Accordingly, as second meaning of the phase based on the common usages set out above
could be that the corporation needs only have "barely sufficient procedures designed to prevent
bribery". This would seem to provide companies with an argument that in the absence of specific
procedures set out in the Bribery Act or any guidance, the company need only adopt minimal
procedures aimed at preventing bribery. From a corporate planning or governance perspective,
companies would prefer this approach as they would be able to spend minimal amounts of
corporate funds, even potentially nothing, on implementing only the most minimal of procedures
and still be able to claim that they qualify for the defense. This interpretation would not likely sit
well with the drafters of the statute as it would appear to undermine the strict liability nature of
the provision, but they would be hard pressed to point to any definition of "adequate" within the
Bribery Act or elsewhere to bolster their claim that any particular procedures are required or that
any particular set of procedures is not "adequate". Additionally, the burden of proving adequacy
should fall on the defendant but again, how is one to prove something is adequate when there is
no definition of what constitutes adequacy. Equally problematic, is the prosecution's burden of
proving that the defendant has not proved certain procedures were not adequate, as there is no
standard against which to measure adequacy. In such cases, it appears that the judge would be the
one to decide whether the proffered procedures were adequate, but this would also prove
problematic as again, the judge would have no objective standard against which to measure
adequacy. Any determination the judge made would be open to attack on appeal as arbitrary and
subjective, and in the context of criminal liability no less. This is most likely the position that
corporations will take and could substantially undermine the use of the Bribery Act to promote
Page 10 of 14
companies to undertake their own development of robust anti-corruption regimes in anticipation
of a remotely needed defense in case someone related to their organization happens to fall under
the other substantive provisions of the Bribery Act.
A third interpretation, and one that appears to have been adopted by the U.K. government, is
that this provision requires that the company implement "risk-based systemic procedures
designed to prevent bribery".33 This interpretation would seem to require that a corporation
implement a "reasonably" designed anti-corruption program that mitigates the risk of bribery but
not one that necessarily prevents bribery. There are a few problems with this interpretation. First,
how is one to determine what is reasonable. Second, providing a reasonability based defense to a
strict liability statute seems inconsistent with strict liability as a standard. Third, no where in the
Bribery Act is the word risk mentioned, even once. Fourth, this interpretation appears to add an
affirmative duty on corporation's to prepare a defense before ever being accused of the particular
offence in question, an affirmative duty that is not provided for within the Bribery Act itself.

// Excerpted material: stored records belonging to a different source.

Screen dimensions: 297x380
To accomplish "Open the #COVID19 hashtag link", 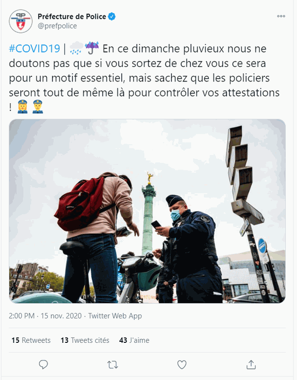I will click(34, 49).
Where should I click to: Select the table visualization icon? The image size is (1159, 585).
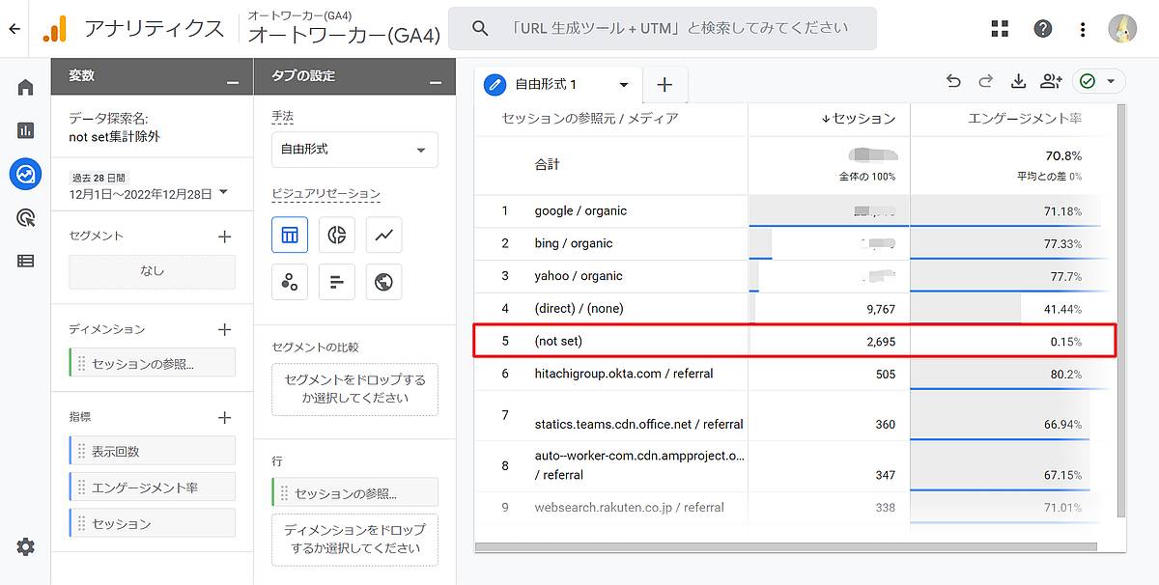[288, 235]
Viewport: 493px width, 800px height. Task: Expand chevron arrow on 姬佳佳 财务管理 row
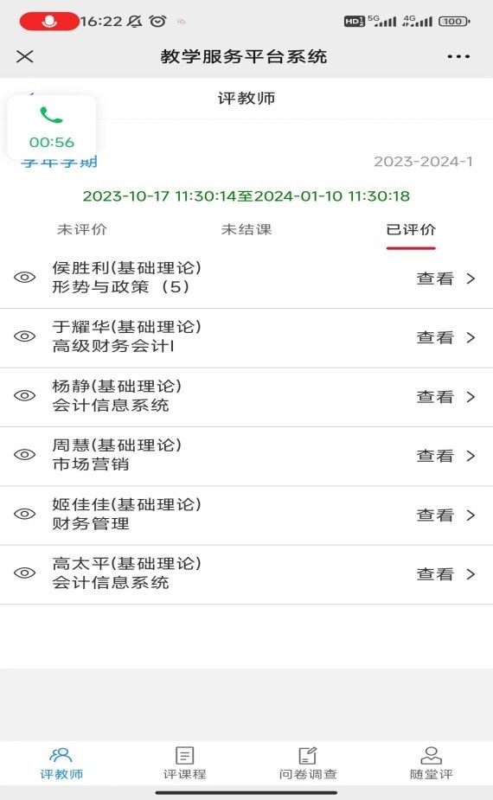(471, 515)
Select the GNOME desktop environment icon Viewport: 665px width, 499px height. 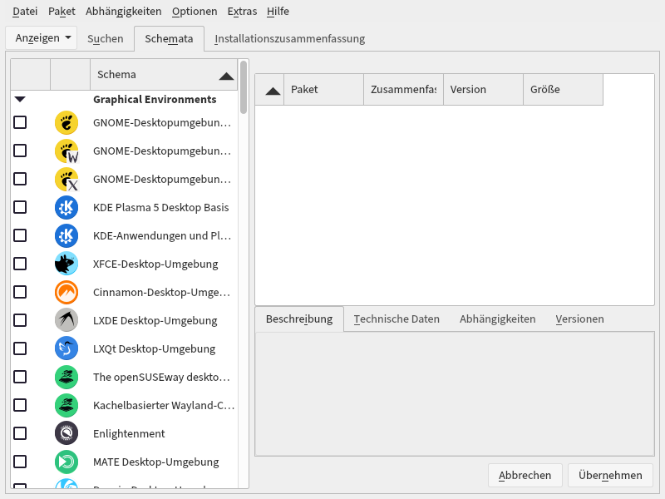66,122
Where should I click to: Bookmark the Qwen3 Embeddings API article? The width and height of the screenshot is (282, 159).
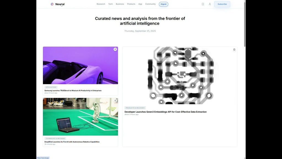(x=234, y=50)
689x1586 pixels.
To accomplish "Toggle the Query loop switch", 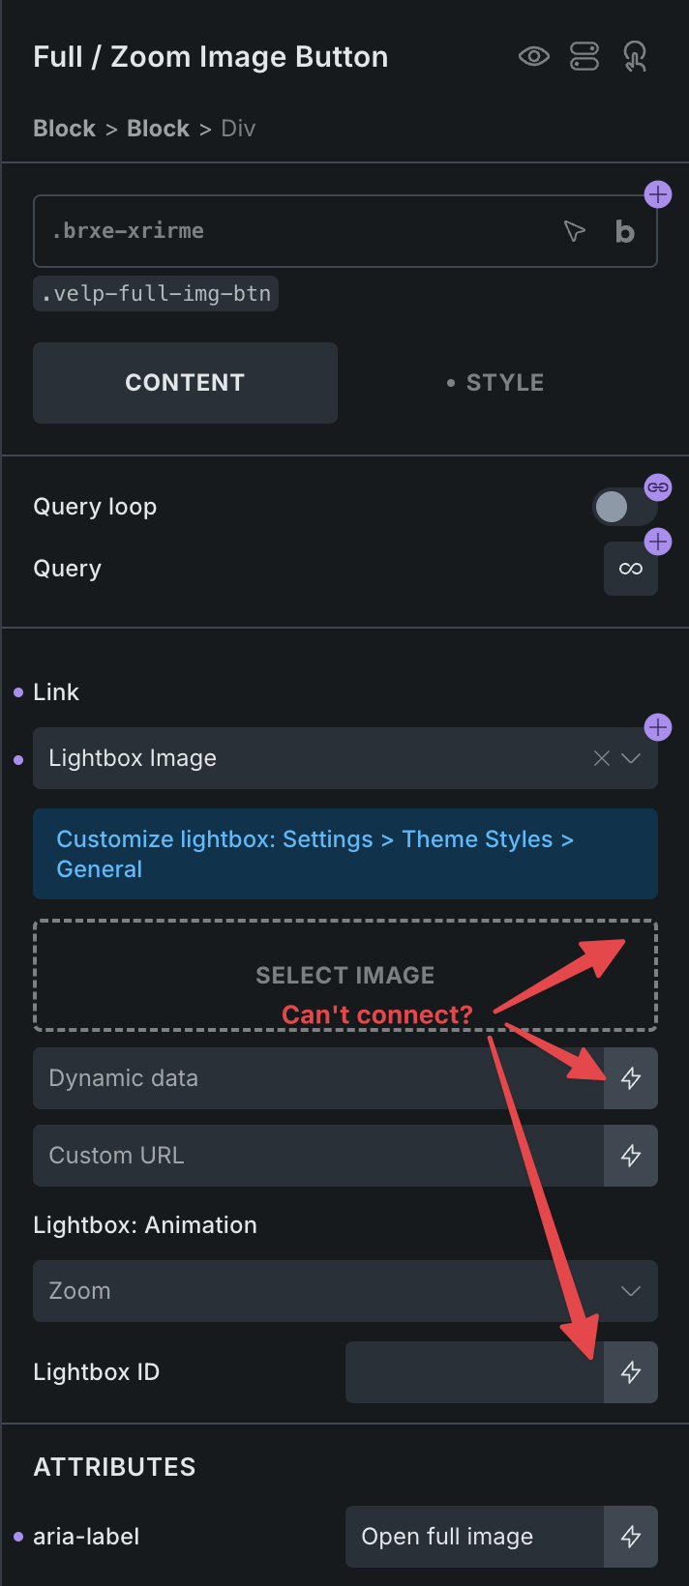I will (x=624, y=507).

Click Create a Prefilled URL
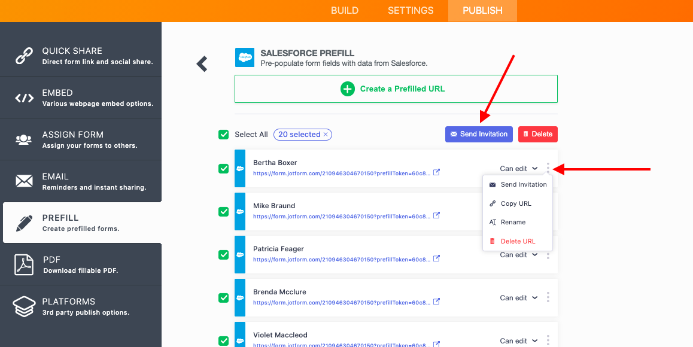396,89
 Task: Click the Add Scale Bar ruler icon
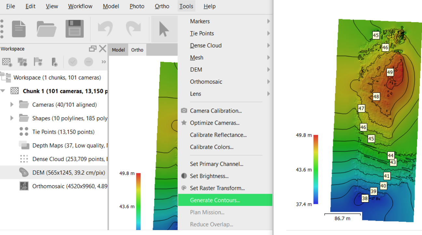click(x=53, y=62)
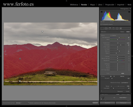
Task: Select the Spot removal tool icon
Action: 106,29
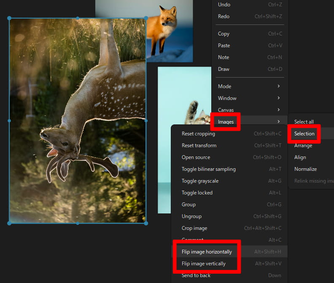
Task: Click the Paste menu item
Action: point(224,46)
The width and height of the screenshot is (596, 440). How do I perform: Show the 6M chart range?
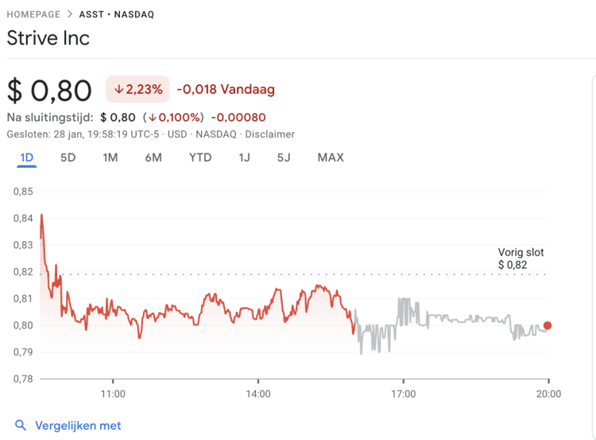point(153,158)
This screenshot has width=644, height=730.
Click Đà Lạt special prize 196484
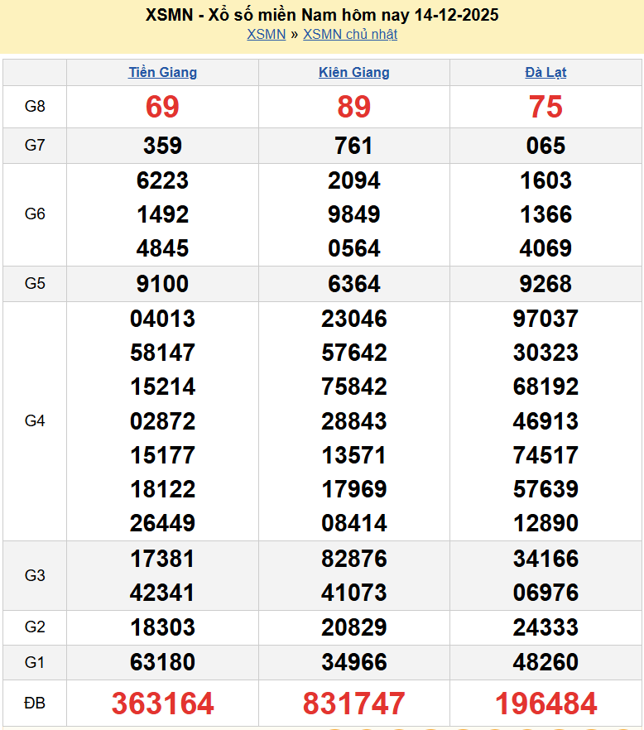545,704
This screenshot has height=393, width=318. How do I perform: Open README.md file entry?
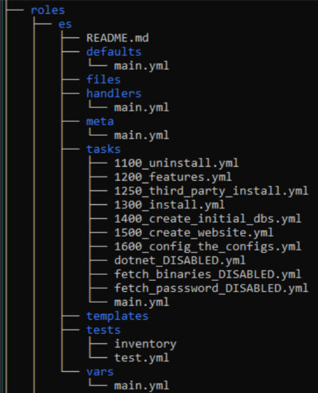point(117,38)
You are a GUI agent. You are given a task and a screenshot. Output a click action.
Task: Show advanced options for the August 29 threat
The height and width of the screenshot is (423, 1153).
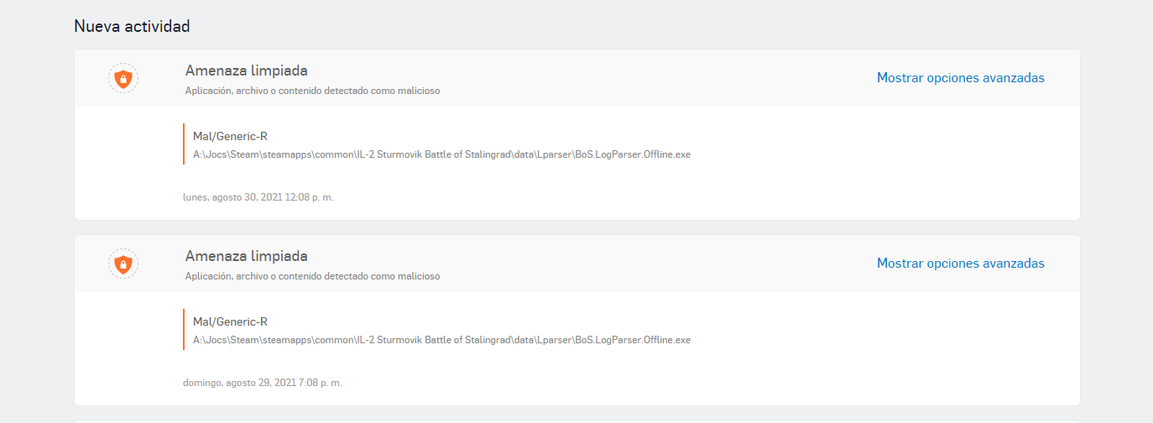tap(961, 264)
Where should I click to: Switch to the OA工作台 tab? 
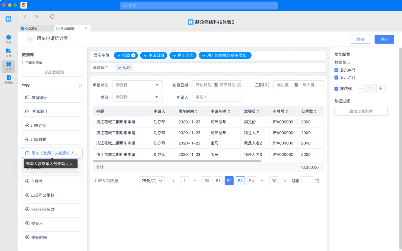[36, 28]
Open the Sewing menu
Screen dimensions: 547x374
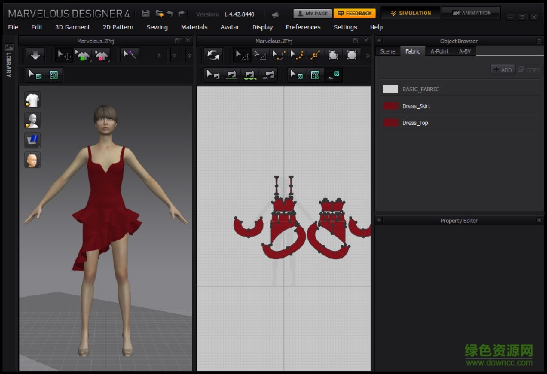(157, 27)
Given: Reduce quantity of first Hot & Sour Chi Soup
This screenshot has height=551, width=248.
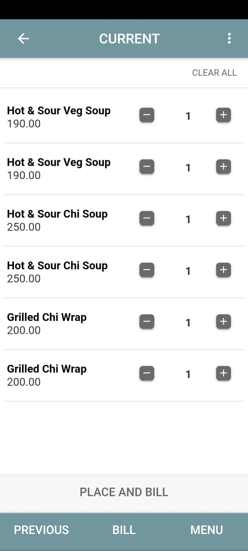Looking at the screenshot, I should pyautogui.click(x=147, y=218).
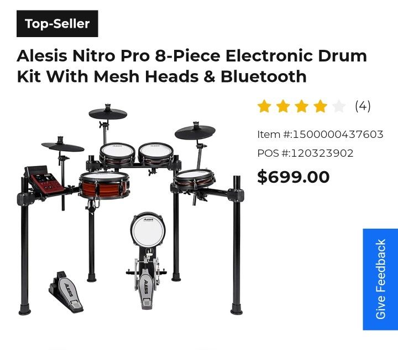Click the right ride cymbal in image
This screenshot has width=398, height=350.
(195, 131)
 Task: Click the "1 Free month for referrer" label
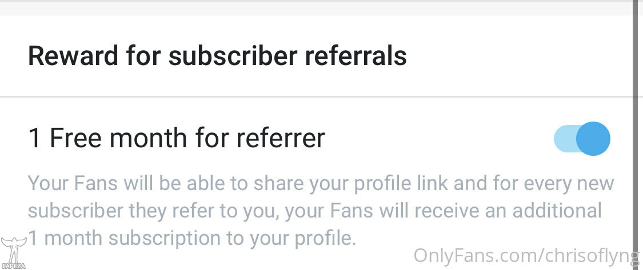177,138
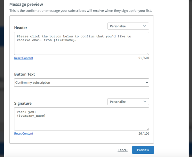
Task: Click inside the Signature text area
Action: click(x=82, y=119)
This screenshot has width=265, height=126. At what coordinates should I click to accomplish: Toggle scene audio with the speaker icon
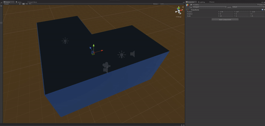pyautogui.click(x=27, y=4)
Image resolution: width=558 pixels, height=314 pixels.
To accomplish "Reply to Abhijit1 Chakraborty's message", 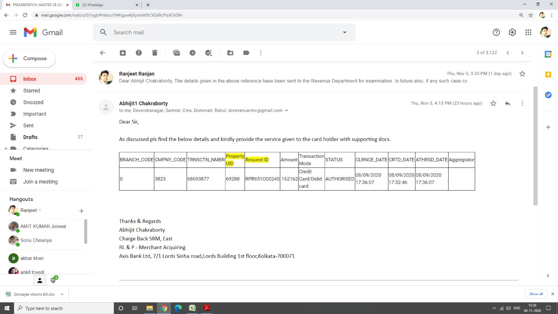I will pos(507,103).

Fifth, the interpretation is inconsistent with the requirement under statutory interpretation
principles that where a statute is subject to multiple interpretations, the interpretation that
benefits the defendant in a criminal proceeding should control over one that inners to the benefit
of the government.
While this interpretation may be preferred by the government, private and quasi-private
bodies and supporters of the anti-corruption project in the larger sense, this interpretation cannot
hold when considered closely. Unfortunately, in spite of the commendable and even laudable
efforts of non-corporate actors that stand behind the project and their well motivated desire to
incentivize corporations to act to address the problem, an interpretation of the defense which
contorts the language and imposes affirmative duties on a corporation that are simply not
included in the language of the statute cannot stand under proper statutory interpretation
principles. Unfortunately, the language of the statute as written must be interpreted to require a
company to only do as little as needed to demonstrate that it did something to prevent bribery and
as such the defense provide a company with a fairly easy standard to obtain. Yet, there is still a
larger problem lurking within the wording of the defense. As has been mentioned in passing
above, the wording is insufficient on it's face to be considered viable as a defense in that the
wording is vague and vagueness in the context of a criminal statute can render an entire provision
void. The issue of the provision being "void for vagueness" and the implications arising
therefrom may prove more difficult to the provision's effectiveness the difficulties in interpreting
language the is there. It is to this significant issue that this essay will not turn.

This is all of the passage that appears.